* Data supplied *
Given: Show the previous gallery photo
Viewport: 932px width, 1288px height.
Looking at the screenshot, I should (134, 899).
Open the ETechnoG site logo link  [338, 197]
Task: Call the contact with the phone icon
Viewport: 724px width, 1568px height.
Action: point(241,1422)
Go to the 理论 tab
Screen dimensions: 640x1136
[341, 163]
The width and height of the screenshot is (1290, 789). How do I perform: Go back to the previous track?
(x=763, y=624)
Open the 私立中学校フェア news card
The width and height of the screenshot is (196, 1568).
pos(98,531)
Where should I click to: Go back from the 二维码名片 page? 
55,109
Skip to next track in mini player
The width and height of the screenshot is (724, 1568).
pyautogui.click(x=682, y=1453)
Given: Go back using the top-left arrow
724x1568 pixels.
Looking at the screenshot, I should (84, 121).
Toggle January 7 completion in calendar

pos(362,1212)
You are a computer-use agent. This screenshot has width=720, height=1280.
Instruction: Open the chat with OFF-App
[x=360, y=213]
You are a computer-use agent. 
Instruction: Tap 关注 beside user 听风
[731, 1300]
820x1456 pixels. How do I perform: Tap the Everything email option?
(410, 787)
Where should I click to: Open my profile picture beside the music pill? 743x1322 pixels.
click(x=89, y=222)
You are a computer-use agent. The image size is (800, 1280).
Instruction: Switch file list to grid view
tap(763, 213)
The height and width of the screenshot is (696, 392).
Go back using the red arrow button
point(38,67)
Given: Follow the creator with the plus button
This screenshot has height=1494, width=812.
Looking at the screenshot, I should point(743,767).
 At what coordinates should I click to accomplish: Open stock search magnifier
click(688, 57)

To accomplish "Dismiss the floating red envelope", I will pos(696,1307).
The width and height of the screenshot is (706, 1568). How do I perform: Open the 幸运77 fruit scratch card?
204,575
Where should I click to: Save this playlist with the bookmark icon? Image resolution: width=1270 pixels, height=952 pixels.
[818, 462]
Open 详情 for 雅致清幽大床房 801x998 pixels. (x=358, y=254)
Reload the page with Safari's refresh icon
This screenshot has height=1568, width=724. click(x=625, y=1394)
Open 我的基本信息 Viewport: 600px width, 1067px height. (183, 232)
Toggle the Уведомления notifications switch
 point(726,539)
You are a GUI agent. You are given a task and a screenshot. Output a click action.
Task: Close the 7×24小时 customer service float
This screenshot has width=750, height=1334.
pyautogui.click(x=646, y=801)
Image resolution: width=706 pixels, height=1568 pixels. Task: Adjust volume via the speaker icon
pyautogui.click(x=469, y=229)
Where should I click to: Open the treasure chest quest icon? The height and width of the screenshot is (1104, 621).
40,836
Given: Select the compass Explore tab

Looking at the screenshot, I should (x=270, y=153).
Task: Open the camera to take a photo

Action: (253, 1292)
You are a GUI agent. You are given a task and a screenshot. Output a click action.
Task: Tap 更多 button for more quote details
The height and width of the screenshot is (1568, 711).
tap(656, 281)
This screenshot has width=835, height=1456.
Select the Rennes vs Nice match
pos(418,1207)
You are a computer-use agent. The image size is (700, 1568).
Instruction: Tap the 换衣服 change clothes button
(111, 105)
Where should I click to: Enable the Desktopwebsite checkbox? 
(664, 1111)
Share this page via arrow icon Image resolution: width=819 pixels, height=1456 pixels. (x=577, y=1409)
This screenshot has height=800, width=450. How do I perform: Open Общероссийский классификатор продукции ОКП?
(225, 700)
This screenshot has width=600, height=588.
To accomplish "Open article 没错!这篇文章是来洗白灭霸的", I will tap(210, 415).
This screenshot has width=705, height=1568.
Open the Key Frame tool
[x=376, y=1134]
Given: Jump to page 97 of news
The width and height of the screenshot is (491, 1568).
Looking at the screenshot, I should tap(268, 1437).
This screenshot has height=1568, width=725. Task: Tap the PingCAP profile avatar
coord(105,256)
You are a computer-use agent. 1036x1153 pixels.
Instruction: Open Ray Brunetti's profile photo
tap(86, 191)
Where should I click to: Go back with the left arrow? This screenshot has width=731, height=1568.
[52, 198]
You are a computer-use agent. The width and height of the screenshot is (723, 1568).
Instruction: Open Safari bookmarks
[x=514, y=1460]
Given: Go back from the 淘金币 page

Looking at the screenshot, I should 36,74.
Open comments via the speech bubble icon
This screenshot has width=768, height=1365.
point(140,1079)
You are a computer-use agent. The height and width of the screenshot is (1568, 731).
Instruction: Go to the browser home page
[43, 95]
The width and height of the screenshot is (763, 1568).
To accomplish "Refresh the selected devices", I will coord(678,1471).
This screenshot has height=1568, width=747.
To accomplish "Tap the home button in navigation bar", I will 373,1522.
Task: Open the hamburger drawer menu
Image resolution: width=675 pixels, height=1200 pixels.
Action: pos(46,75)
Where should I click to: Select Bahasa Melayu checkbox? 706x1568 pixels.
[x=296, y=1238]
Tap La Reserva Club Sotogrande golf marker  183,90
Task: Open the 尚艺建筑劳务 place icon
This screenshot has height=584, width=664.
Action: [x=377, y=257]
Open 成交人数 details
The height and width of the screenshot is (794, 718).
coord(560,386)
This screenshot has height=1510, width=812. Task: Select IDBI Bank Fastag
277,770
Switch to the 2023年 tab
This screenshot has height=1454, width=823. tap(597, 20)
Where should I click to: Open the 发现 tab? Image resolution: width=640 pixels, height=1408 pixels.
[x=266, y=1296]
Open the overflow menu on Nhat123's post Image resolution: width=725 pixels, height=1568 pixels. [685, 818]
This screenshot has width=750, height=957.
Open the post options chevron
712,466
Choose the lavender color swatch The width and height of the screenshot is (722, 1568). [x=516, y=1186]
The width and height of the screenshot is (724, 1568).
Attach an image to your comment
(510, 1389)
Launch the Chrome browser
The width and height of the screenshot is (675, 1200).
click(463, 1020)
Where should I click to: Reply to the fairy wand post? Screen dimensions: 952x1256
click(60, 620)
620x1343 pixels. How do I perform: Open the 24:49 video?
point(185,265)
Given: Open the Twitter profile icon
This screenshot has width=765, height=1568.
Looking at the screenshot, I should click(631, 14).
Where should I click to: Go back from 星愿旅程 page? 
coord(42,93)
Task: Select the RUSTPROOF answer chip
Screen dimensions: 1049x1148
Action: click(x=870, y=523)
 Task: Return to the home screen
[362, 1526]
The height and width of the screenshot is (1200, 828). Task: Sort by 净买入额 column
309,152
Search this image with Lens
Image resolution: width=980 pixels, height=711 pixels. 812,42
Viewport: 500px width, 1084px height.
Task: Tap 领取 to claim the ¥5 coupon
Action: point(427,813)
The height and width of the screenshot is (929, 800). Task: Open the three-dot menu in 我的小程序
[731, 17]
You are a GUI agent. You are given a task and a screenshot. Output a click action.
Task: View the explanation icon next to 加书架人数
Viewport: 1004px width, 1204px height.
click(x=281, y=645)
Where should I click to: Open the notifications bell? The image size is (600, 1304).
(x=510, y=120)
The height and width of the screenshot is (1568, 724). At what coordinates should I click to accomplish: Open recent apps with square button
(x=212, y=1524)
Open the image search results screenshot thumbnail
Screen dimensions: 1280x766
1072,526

* Brief *
Identify every line in the records above that contains the word "card", and copy each of those lines in full.

* Reply *
Open the 私立中学校フェア news card
The width and height of the screenshot is (706, 1568). How do I perform: Open the 幸运77 fruit scratch card?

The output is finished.